If you are curious about staying in an “eco-lodge,” consider checking into the Feynan Ecolodge in Jordan. You will not be disappointed!
I first heard about Feynan at the Ecotourism and Sustainable Travel Conference in Monterey, California (ESTC) a few years ago. One of the consultants who worked at the hotel, Muna Haddad, gave a presentation about the project and I was hooked – at that moment I just knew that I needed to experience a candlelit caravansarai – an evening under the stars drinking tea and listening to local stories in the desert. Through the Jordanian Tourism Board (JTB) I arranged for a ten-day journey in the Kingdom of Jordan as part of a press trip with a group of bloggers and journalists and jumped into my next adventure.
Feynan Ecolodge is a class-act example of what sustainable accommodations should strive to be like
Nestled in the Dana Valley in Jordan, Feynan Ecolodge is a class-act example of what sustainable accommodations should strive to be like. The hotel is effective because it has managed to overcome some of the difficulties that plague other similar projects: financial, social, and environmental.
Mr. Nabil Tarazi, an engineer, was inspired to create his own hotel company after traveling for a year and experiencing the travel industry first-hand. He started EcoHotels, and this public-private enterprise administers Feynan Ecolodge. Mr. Tarazi and his group of hotels work with the Jordanian Royal Society for the Conservation of Nature (RSCN), a non-governmental organization (NGO) that administers the country’s biospheres and nature reserves.
Feynan was originally built by the RSCN but it was renovated with eco-friendly upgrades when it came under the ownership of EcoHotels. There are 26 guest rooms – none with electricity. However, the washrooms and conference centre do have electricity, in case you wanted to plan a business meeting there. To further minimize its footprint while at the same time promoting the local economy, the hotel has stopped using plastic bottles and instead uses locally crafted clay jugs. The jugs hold water while providing an aesthetic unique to the hotel.
What little energy required by the facility for the few light bulbs in the restrooms and conference centre and for heating the water is garnered from a group of solar panels. It should be noted that no wood is burned on-site; rather, they use jift – a natural by-product made from olives – to generate heat when it is needed. The hotel produces significantly less waste than other hotels due to its rigorous composting and recycling programs. Just when I thought the environmental footprint could not get any lower, I discovered that the hotel serves only vegetarian food, thus doing its part to reduce greenhouse gases even further.

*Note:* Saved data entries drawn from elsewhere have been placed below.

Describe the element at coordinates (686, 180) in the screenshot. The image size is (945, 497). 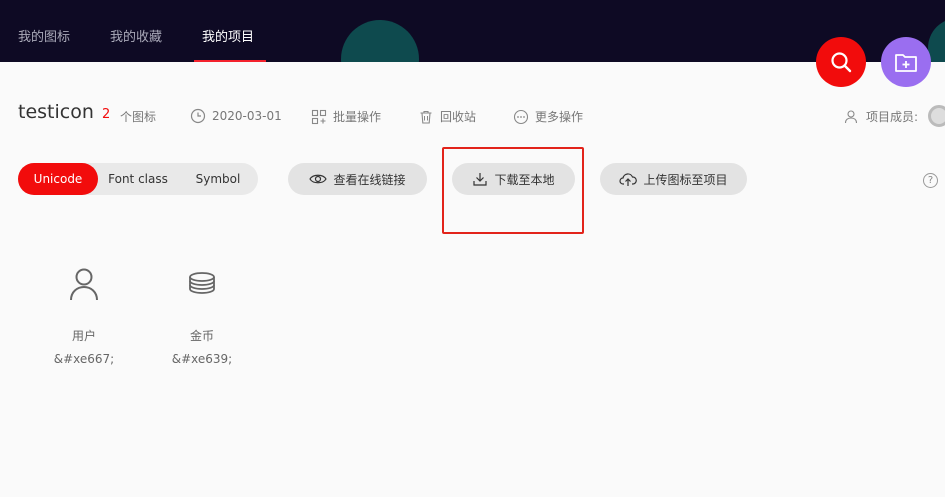
I see `upload-icons-label: 上传图标至项目` at that location.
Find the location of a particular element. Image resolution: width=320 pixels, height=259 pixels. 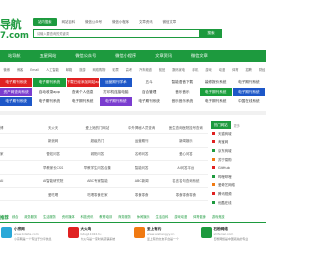

featured-link: 下载已经添加网站app is located at coordinates (82, 82).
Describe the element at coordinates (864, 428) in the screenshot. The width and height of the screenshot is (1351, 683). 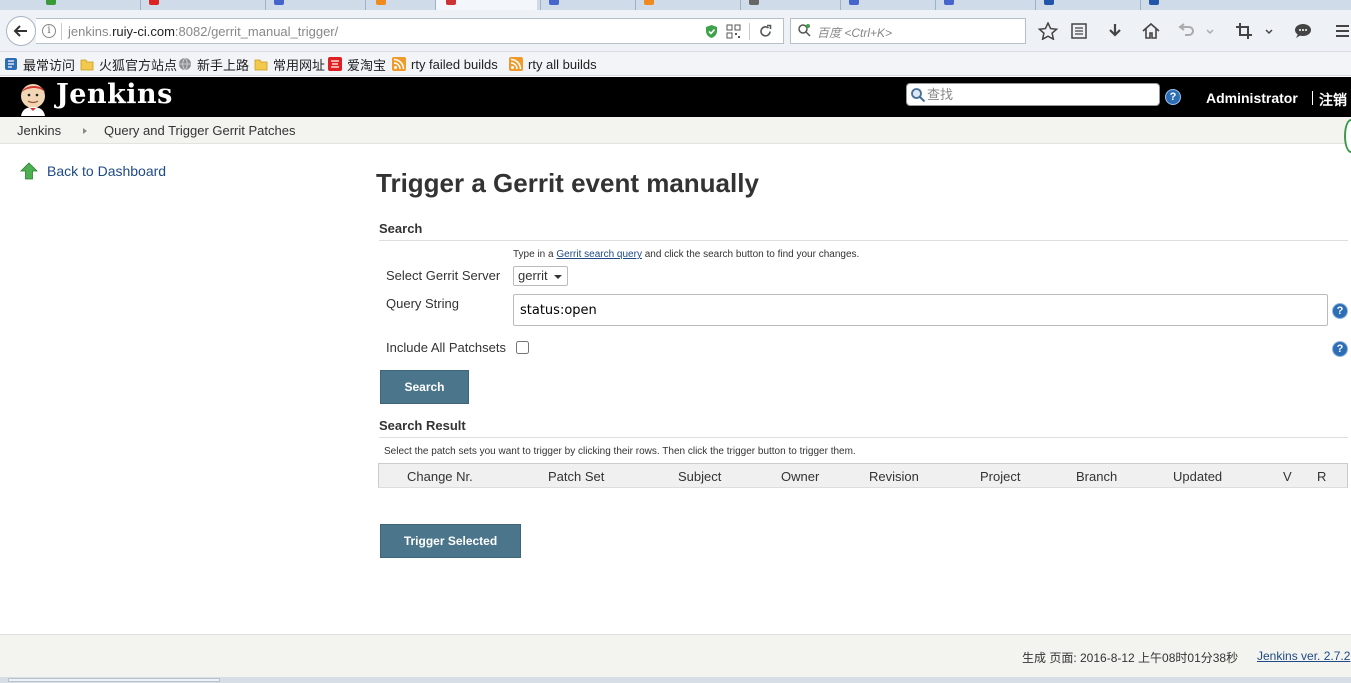
I see `search-result-header: Search Result` at that location.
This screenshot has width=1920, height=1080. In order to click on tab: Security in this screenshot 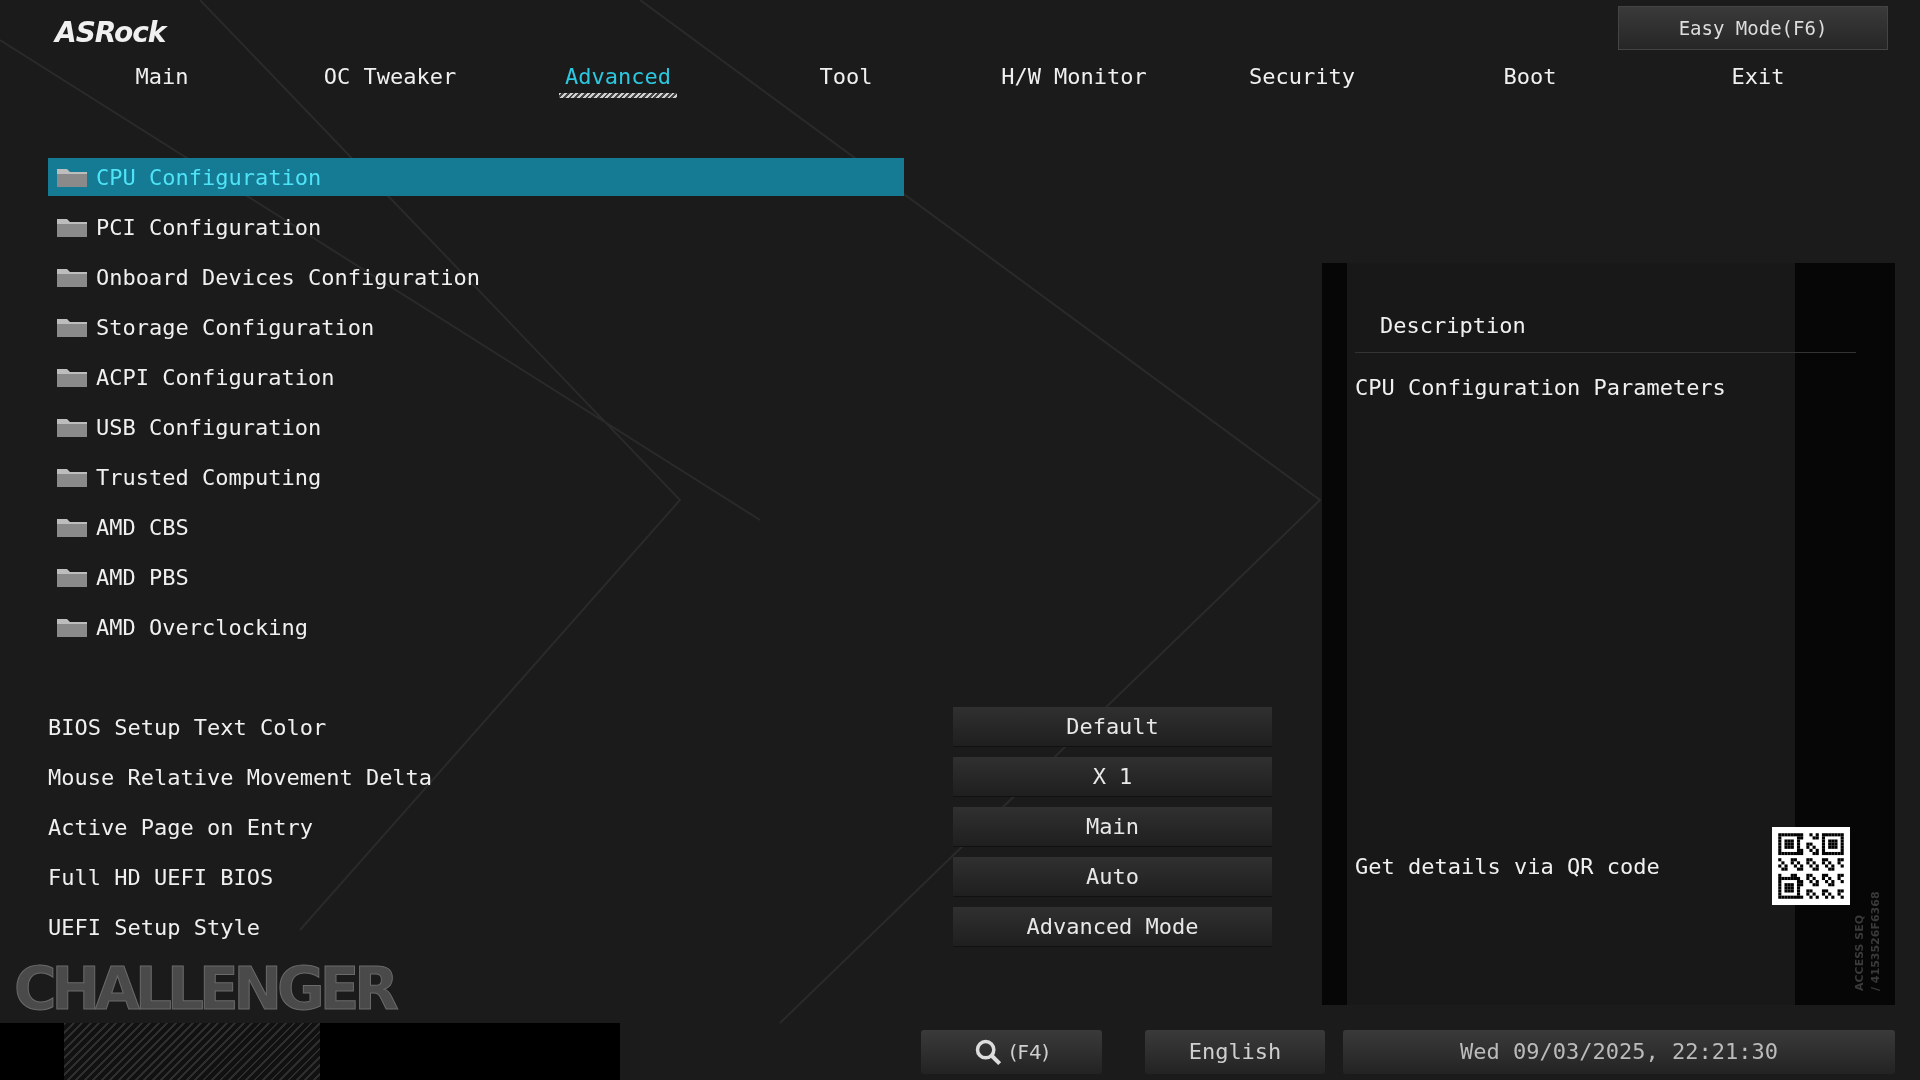, I will do `click(1302, 76)`.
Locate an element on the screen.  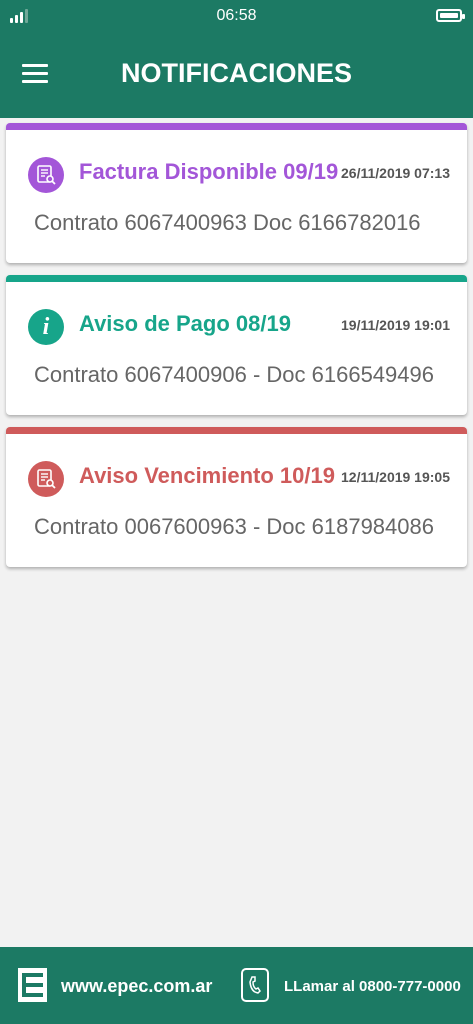
battery-icon is located at coordinates (450, 16).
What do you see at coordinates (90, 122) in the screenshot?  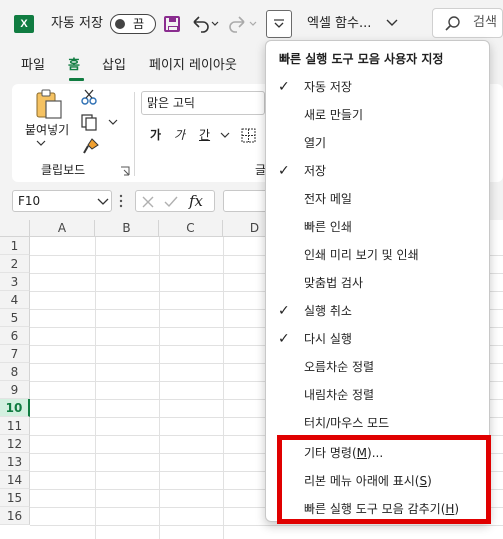 I see `copy-icon` at bounding box center [90, 122].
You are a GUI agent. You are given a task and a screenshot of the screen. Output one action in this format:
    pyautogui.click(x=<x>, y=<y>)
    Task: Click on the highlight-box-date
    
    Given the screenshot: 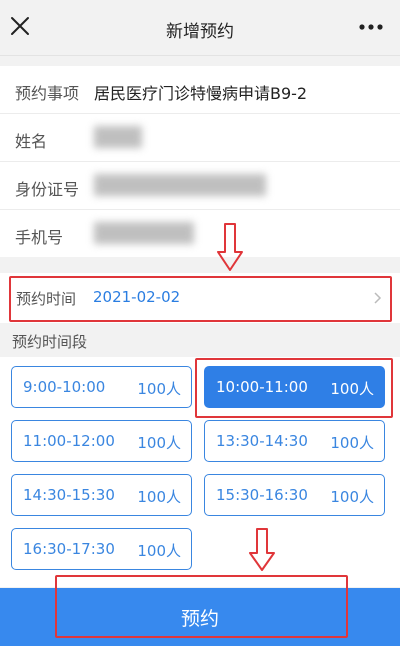 What is the action you would take?
    pyautogui.click(x=200, y=299)
    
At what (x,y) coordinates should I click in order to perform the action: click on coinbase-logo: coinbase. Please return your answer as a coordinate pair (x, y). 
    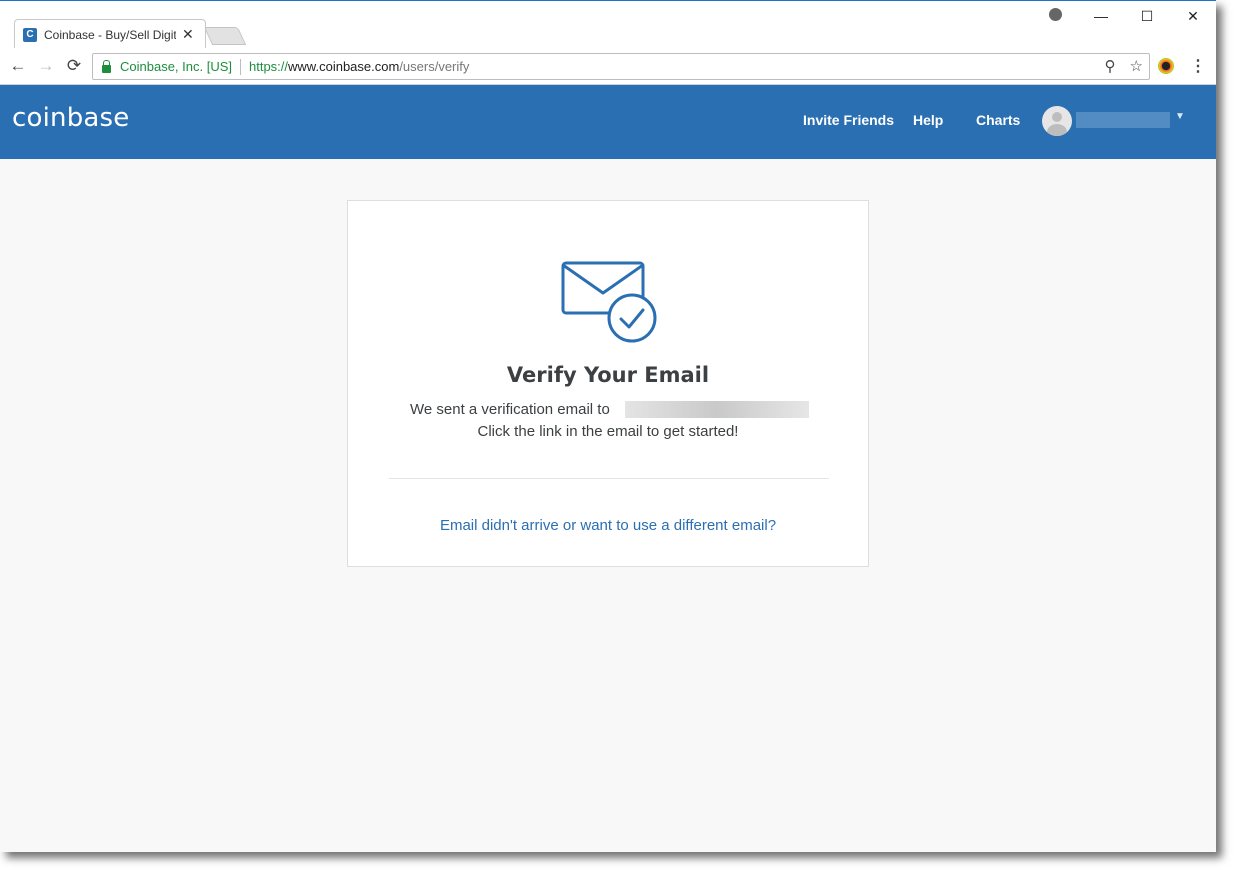
    Looking at the image, I should click on (70, 118).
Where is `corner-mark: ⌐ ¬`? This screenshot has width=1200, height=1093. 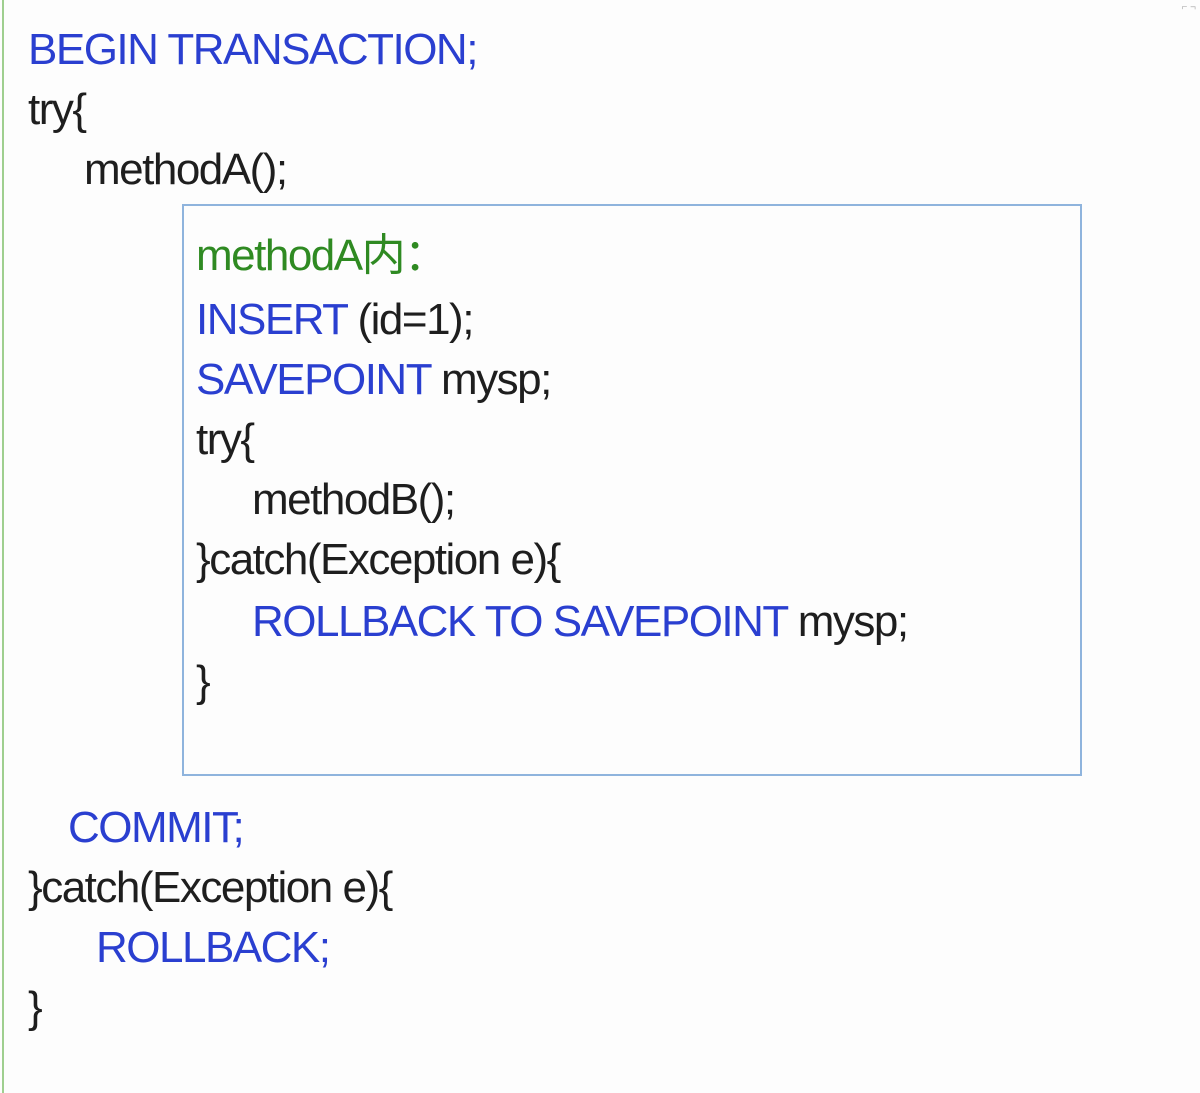
corner-mark: ⌐ ¬ is located at coordinates (1188, 8).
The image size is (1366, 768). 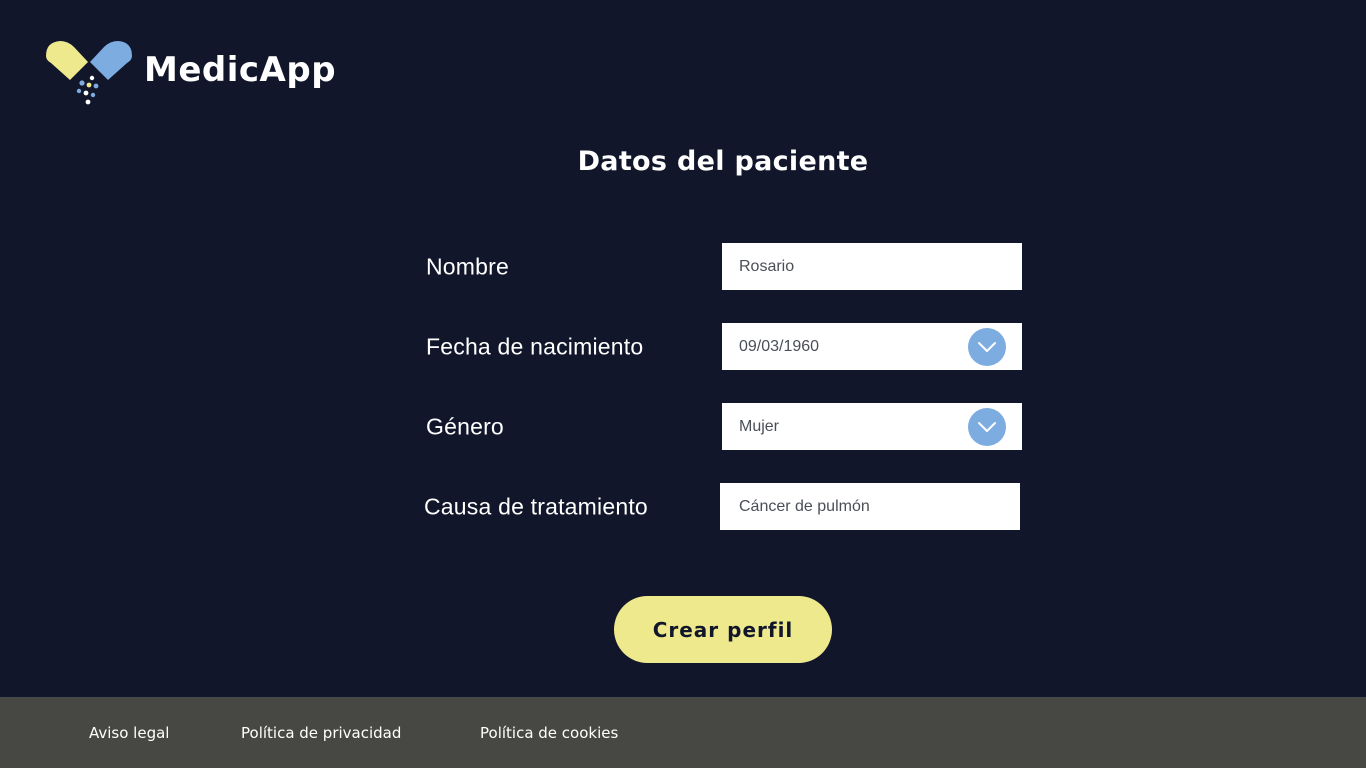 I want to click on form-row-birthdate: Fecha de nacimiento 09/03/1960, so click(x=683, y=346).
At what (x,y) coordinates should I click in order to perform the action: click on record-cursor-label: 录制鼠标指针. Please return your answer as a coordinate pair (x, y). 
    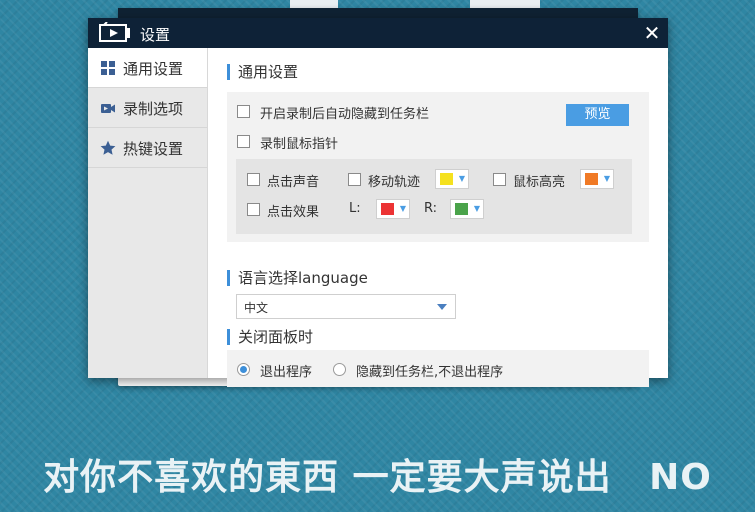
    Looking at the image, I should click on (300, 144).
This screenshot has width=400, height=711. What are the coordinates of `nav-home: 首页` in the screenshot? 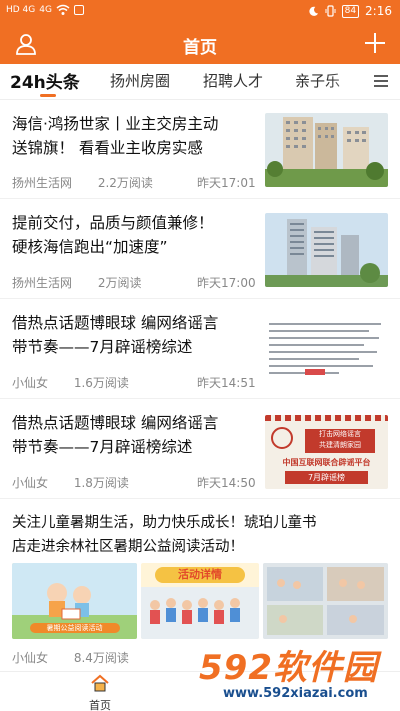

Partnerships are very important in an industry like this. When industrial development and copper mining threatened some parts of the Dana Valley, it was the partnership with the RSCN that protected the area from further mining. The Ecolodge is fully staffed by members of the local Bedouin community, and an additional pool of 45 drivers is used on a contract basis for transporting guests to and from the hotel. Feynan purchases olive-based soaps and candles made by local women’s cooperatives, thus bringing a gender-inclusive dynamic to the overall project. As if the hotel was not already involved as a partner with the community, they once again showed their commitment to locals by supporting the construction of a school in the area.
The Bedouin Experience
Feynan also promotes a unique opportunity for its guests: the “Bedouin Experience.” Participants have the chance to experience a brief immersion in the Bedouin culture: traditional coffee preparation, charcoal eye-shadow techniques, cultural etiquette tips, and cultural sayings. My favourite saying was: guests are like fish – always welcome but start to stink after three days! This was a truly unique and enjoyable experience that I will always treasure.
Our guide, Solomon, led us on breathtaking sunrise hikes, introduced us to his family, and entertained us with his wit, charm, and storytelling. He is one of the few guides I have ever met who was able to bridge all cultures and make everyone feel at home.
With all great things, however, there are always things to improve upon. Mr. Nabil informed me that the hotel’s temperature control methods need some work and hotel staff members need to improve their level of English fluency. The temperature problem can probably be fixed easily enough, but the challenge with improving English may be a longer process – and it can improve if the staff members can take lessons but are also are exposed to more English-speaking people. With the new school built, perhaps the younger folks can pick up the language and there will be a new generation of locals ready to develop the tourist industry further.
The Feynan Ecolodge is a terrific eco-friendly project that successfully incorporates social and financial benefits to the local community. It employs members from about 80 families and over half of the revenue earned stays within the communities. The food was delicious, the rooms were comfortable and relaxing, and the tourist programs were interesting and memorable.
The Dana Biosphere Reserve is an area I would like to explore more fully, and I could certainly use a few more of those early morning hikes. Perhaps I would stay an extra day or two to see how some of those olive products are made, and I would certainly take some time to relax in my candlelit room, to soak up the fresh air and sounds of local life around me. In other words, I would definitely go back!